Ancient technology continues to impress and amaze us. What we do with wonders of electronic computers, people in ancient Greece could do with mechanic assemblage of cogs, gears, dials and cranks. Antikythera Mechanism was a grime covered relic recovered from a Roman shipwreck by Greek sponge divers in 1901. It has been now hailed as the supercomputer of the past. The device has been dated back to 100 BC and it has been revealed that the device could do a lot of astronomical stuff. Besides tracking positions of sun, planets and moon, and predicting the occurrence of an eclipse, it could with precision determine when next Olympics would fall.

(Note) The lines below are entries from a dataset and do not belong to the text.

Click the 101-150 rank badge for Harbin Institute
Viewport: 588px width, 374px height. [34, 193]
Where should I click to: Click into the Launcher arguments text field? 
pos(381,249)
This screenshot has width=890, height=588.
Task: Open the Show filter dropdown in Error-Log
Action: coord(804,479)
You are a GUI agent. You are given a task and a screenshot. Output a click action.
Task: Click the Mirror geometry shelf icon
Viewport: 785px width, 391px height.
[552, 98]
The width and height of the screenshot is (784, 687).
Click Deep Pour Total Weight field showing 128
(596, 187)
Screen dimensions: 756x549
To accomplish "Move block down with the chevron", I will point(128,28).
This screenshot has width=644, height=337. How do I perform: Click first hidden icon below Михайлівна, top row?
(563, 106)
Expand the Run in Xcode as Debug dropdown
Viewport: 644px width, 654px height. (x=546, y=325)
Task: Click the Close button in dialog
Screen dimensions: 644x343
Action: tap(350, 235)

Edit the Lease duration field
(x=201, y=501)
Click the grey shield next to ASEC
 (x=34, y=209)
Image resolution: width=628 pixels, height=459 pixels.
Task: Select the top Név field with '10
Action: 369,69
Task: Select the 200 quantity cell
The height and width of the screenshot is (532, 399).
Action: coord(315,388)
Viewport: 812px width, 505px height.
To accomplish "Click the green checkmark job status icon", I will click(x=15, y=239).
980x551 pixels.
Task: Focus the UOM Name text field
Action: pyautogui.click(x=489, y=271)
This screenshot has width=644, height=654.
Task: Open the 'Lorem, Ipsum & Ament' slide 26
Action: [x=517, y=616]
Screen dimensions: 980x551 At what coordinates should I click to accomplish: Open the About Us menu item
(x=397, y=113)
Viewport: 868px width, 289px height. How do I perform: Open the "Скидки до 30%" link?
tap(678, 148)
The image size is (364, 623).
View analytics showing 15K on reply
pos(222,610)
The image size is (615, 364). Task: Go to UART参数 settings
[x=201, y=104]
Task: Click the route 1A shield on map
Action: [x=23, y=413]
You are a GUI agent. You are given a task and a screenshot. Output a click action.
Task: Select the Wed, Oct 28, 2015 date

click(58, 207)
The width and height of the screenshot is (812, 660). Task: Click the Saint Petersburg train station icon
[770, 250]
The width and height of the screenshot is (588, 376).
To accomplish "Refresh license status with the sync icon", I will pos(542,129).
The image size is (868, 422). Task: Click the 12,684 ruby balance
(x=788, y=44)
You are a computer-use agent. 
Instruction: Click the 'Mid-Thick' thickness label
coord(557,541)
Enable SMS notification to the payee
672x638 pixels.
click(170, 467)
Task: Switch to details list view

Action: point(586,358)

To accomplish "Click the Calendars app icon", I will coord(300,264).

Members of the Antikythera Mechanism Research Project (AMRP) used X-ray scans to make out the structure and markings on the device. The front of the device is a single dial marked with Greek and Egyptian calendar, while two dials at the back display lunar cycles and eclipses. A 19-year calendar on the back of the Mechanism has Corinthian names and has led researchers to believe that the device might have been constructed in Corinthian colonies in north-western Greece or Syracuse in Sicily. The Sicily bit leads many to establish a link with Archimedes but scientists believe that the mechanism was created some decades after his death. The device is pure ingenuity and writing in Nature captures all there has been discovered about it. Study author Tony Freeth of Cardiff, Wales, a member of the AMRP captures it best when he says the Antikythera Mechanism:
has at its heart a real genius about it.